Taking a break from the sea and the sun, head inland to the city of Isparta, famous for its production of rose water and handmade carpets. The city has also become increasingly popular due to biblical tourism as it was a location visited by St Paul on a number of occasions. Isparta sits in amongst Turkey’s Lake District and day trips to Eğirdir and Beyşehir would certainly be favoured among nature lovers. Isparta is also the half way point between Kalkan and Konya, the perfect place to learn about Sufism and see the Whirling Dervishes in action. Konya was also the final home of Rumi, a 13th century Persian poet, Islamic scholar, theologian and Sufi mystic and his tomb can be found in the city. If you didn’t manage to find a Turkish carpet to take home in Isparta, fear not, Konya is famed for producing expensive and richly patterned textiles too.
Three hours from Konya is the incredible fairytale land of Cappadocia. You should plan to spend a good few days in Göreme, the perfect base for exploring the otherworldly landscape of this national park. Take the time to hike through the many valleys to find the famous fairy chimneys. Delve beneath the surface and explore the great underground cities of Turkey and go off the beaten track to find hidden temples, churches and cave dwellings. Treat yourself to a stay in one of the amazing cave hotels and experience what life was once like for the cave dwellers of the past and budget for one of the top 100 experiences of a lifetime and watch the sunrise over the fairy chimneys from the comfort of your very own hot air balloon.

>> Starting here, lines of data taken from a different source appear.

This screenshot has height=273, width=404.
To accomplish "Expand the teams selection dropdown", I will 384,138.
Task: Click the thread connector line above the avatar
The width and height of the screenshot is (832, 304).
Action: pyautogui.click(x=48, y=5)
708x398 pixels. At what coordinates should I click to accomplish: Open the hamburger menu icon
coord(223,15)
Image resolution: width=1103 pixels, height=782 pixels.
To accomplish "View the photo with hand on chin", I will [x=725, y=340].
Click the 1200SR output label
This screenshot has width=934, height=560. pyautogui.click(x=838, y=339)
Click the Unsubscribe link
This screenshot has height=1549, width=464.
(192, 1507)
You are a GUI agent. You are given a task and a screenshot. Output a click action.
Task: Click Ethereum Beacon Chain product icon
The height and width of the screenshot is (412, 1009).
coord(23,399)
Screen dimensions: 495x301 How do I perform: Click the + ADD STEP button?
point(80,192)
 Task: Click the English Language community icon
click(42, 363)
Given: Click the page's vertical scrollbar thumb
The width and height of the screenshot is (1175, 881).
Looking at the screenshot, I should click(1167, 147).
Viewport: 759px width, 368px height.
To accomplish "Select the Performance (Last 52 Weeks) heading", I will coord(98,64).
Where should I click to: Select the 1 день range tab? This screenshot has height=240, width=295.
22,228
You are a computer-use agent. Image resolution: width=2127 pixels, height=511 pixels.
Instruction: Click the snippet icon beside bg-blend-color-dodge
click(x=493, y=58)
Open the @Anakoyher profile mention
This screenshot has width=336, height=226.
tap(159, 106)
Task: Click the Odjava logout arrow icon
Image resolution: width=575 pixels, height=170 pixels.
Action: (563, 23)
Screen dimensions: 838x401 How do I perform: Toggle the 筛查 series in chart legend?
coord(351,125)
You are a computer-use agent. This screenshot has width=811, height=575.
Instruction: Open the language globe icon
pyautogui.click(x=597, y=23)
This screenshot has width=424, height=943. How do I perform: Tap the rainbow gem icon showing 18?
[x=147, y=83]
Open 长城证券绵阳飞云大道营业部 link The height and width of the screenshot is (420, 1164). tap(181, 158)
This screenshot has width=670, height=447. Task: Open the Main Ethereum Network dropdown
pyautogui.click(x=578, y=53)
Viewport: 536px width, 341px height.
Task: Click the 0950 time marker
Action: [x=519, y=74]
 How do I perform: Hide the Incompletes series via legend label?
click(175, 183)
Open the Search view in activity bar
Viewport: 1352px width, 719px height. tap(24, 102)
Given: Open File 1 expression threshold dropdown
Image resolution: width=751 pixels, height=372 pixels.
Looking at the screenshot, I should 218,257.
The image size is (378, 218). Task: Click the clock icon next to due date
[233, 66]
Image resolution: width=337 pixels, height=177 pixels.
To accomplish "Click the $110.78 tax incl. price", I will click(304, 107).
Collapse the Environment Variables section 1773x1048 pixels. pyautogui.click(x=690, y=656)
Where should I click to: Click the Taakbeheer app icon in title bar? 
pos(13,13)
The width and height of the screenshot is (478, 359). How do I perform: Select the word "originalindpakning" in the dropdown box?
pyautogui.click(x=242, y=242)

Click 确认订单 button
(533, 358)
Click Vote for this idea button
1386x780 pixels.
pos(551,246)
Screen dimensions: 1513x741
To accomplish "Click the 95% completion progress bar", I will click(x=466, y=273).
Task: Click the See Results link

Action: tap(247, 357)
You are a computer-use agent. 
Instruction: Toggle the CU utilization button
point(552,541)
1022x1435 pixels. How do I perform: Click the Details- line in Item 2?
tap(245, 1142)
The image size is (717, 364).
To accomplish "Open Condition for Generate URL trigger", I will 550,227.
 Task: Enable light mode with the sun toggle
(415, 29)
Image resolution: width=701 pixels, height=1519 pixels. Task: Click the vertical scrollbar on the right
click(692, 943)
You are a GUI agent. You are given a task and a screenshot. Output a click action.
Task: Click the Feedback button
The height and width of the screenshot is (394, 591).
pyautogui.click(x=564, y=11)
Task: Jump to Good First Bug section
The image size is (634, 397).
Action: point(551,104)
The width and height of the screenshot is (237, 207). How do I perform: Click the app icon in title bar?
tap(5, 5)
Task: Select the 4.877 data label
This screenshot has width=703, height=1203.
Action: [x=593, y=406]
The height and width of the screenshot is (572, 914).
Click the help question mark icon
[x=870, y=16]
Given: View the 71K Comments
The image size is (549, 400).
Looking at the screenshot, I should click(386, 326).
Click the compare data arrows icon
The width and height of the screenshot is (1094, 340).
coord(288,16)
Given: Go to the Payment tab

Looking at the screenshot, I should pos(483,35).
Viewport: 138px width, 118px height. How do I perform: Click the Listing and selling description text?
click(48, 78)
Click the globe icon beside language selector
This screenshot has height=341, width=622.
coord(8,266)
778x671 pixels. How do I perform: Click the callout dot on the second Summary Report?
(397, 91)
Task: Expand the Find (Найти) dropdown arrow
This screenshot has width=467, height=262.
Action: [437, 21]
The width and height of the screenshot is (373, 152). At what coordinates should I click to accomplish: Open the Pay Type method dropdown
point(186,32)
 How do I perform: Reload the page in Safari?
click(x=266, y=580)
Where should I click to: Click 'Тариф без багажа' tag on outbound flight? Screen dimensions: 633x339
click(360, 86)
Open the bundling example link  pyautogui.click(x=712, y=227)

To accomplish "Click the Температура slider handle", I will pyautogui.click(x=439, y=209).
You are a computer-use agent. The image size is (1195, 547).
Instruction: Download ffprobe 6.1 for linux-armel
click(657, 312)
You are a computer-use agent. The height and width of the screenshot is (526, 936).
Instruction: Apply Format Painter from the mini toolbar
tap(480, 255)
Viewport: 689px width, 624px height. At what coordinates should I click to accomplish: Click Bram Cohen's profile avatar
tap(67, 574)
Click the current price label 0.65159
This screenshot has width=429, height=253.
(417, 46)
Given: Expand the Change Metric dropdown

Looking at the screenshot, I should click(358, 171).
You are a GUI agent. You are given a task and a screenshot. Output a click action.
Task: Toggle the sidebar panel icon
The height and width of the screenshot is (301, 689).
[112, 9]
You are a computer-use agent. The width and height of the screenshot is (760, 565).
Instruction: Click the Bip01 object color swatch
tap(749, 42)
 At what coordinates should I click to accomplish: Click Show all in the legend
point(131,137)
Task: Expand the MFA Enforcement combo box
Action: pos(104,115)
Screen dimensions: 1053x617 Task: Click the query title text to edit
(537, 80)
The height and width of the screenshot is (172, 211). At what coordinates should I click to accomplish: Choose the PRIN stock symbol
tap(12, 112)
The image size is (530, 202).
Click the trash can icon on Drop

After all of that excitement, you will need to finish your road trip with a little relaxation. Stay in the coastal city of Adana which you can use as a base to explore the Taurus Mountains and more of Turkey’s Lake District. Be sure to savour the taste of the local Adana Kebab, venture over to Gaziantep for some of the most incredible cuisine in Turkey if you have time too!
Turkey is easy to navigate with all major destinations connected by good highways. But the beauty of road-tripping in Turkey is that there are also plenty of nooks and crannies to explore off the main roads, places that a tour bus would never take you! While most people opt to fly into a resort in Turkey and stay there, why not mix it up a bit and take the time to explore? There is no better way than by road! What are you waiting for!? Grab those car keys!